Nie tak dawno jeden z dziennikarzy "Sport Bild" przyjechał do Polski, by zrobić wywiad z Leo Beenhakkerem. Szkoda tylko, że marny pismak przekręcił słowa naszego selekcjonera. Słowa, które dla wszystkich Polaków były bardzo ważne.
Otóż - zdaniem niemieckiej gazety - Beenhakker miał powiedzieć: "Polska musi być Niemcom wdzięczna. Oczywiście stosunki między Polakami i Niemcami są od czasów II wojny światowej trudne. Ale dopiero upadek muru w Niemczech i związany z tym rozpad bloku wschodniego spowodował, że Polska ruszyła do przodu. To samo dotyczy futbolu. Polska ma wielu utalentowanych piłkarzy i za to też powinna być Niemcom wdzięczna".
Miał powiedzieć, ale nie powiedział. Holender był wczoraj wściekły, że ktoś w tak bezczelny sposób przekręcił jego wypowiedzi. Obecna podczas wywiadu rzeczniczka PZPN Marta Alf również podkreśla, że Leo niczego takiego nie mówił.
"Chcę wreszcie wyjaśnić tę sprawę" - oznajmił wczoraj Beenhakker. "Zrobiłem wielkie oczy, kiedy rzecznik Marta Alf poinformowała mnie o treści tego wywiadu. Jestem bardzo zdziwiony. Chciałbym, żeby Polacy mnie dobrze zrozumieli i przyjęli to do wiadomości: Nigdy w życiu nie powiedziałem, że Polacy powinni być Niemcom za cokolwiek wdzięczni.

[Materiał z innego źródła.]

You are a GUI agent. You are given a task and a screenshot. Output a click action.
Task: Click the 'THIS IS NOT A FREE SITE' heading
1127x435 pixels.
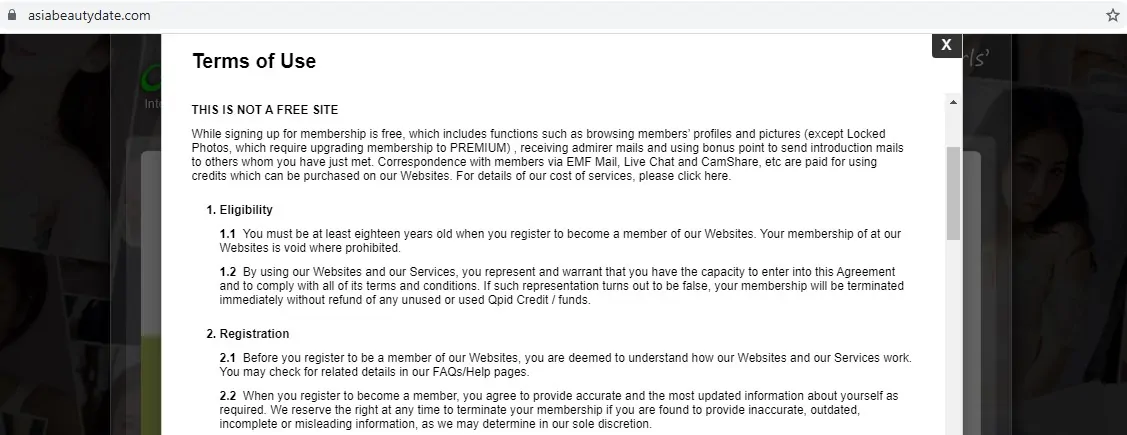coord(265,109)
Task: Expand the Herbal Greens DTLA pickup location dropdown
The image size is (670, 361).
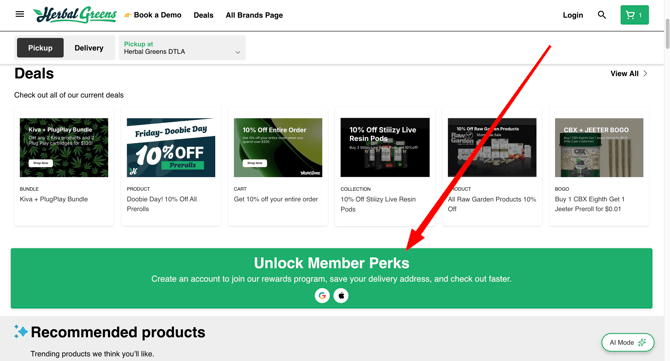Action: point(182,48)
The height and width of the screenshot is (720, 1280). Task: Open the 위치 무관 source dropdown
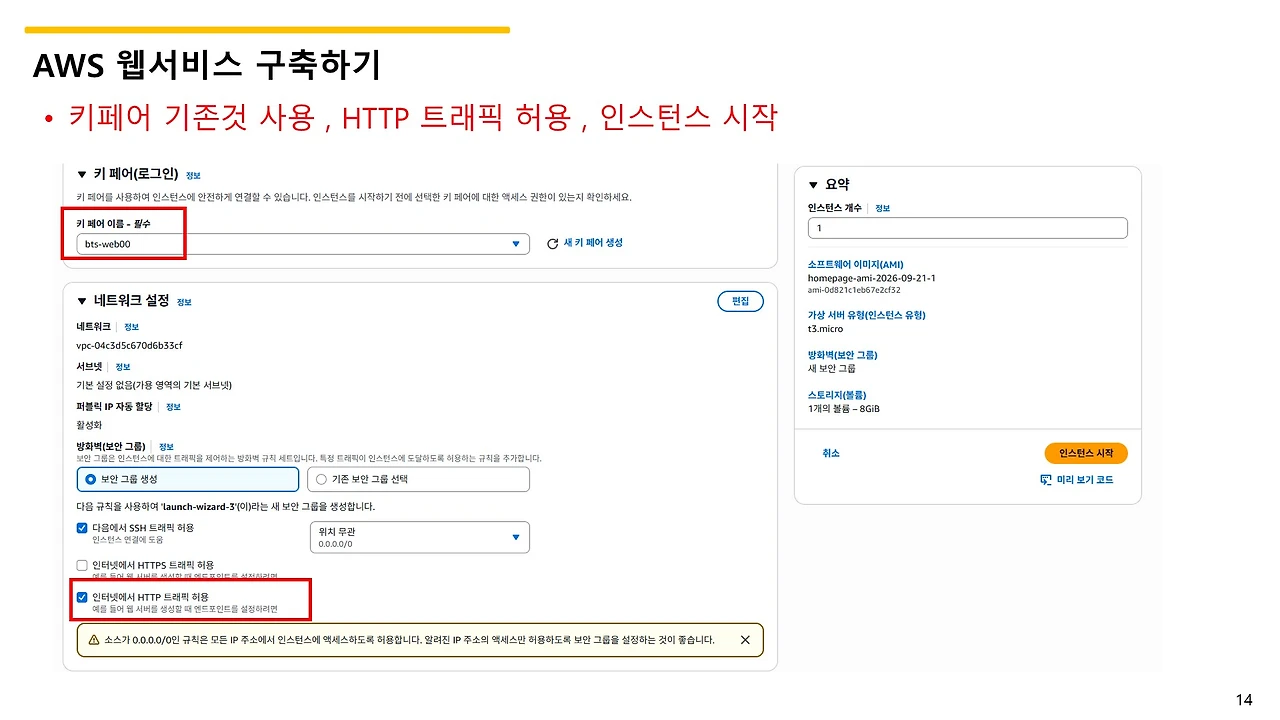coord(420,537)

Znam historię. Nie mógłbym sobie na coś takiego pozwolić. Mam świadków, na to, że ta rozmowa wyglądała zupełnie inaczej. Mówiłem jedynie o szansach cywilizacyjnych Europy po upadku muru berlińskiego. Radzę nie przejmować się takimi bzdurami. Moim zdaniem to taka mała prowokacja. Zbliżają się mistrzostwa Europy i mecz z Niemcami. Media za wszelką cenę próbują podgrzać atmosferę. Proszę, zamknijmy już tę sprawę i zajmijmy się futbolem. Czy wystarczą takie wyjaśnienia?" - zakończył.